'Web request failed' error repeated seen in Membase cluster
Hi, we had an outage the other day with our production cache cluster and looking at the logs the server seemed to have problem communicating with one another, we see entries that says one server sees other nodes go down and then soon after it'll see them come up and other nodes will this server go down and back up, etc. etc. and soon after that we see this error message continuously in the log:
menelaus_web:19:warning:server error during request processing - Server error during processing: ["web request failed",
for the next 15hrs or so until we restarted the membase process on each of the servers in the cluster.

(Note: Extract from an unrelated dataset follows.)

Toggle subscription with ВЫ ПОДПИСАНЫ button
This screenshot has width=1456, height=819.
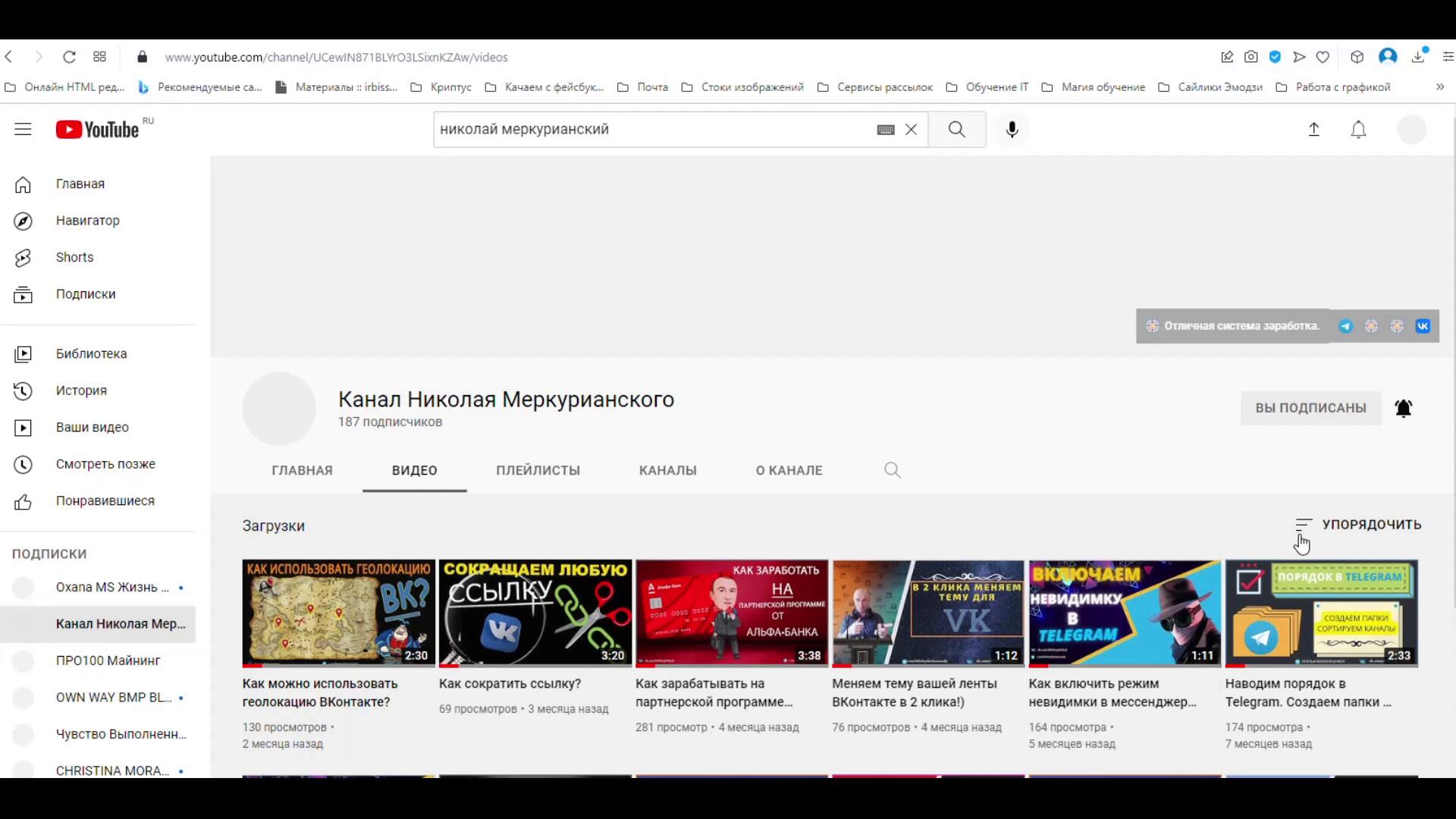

At the first instance of this error, all our servers seemed to have lost their ability to talk to the cache but then recovered and continued to work whilst the above error continued, the only thing that wasn't working was the web console on port 8091. But then later on when another process runs and tries to persist data in the cache into SimpleDB we seemed to have picked up an old version of the objects at least for some of the players, almost as if the hashing of keys to servers had been changed..
Another curious thing we noticed is that on every one of the cache servers, everyday at 10:38AM and 10:38PM we see an entry by the 'Dhcp-Client' in the system events log that says:
"Your computer was successfully assigned an address from the network, and it can now connect to other computers."
This seems to be an AWS thing, but the private and public IP address of the instance doesn't seem to be affected, at least not usually.
Sorry that's a bit long winded, but ultimately we have a couple of questions:
- what could cause those errors to happen continuously
- would the mapping from virtual buckets to cache server change if these errors occur?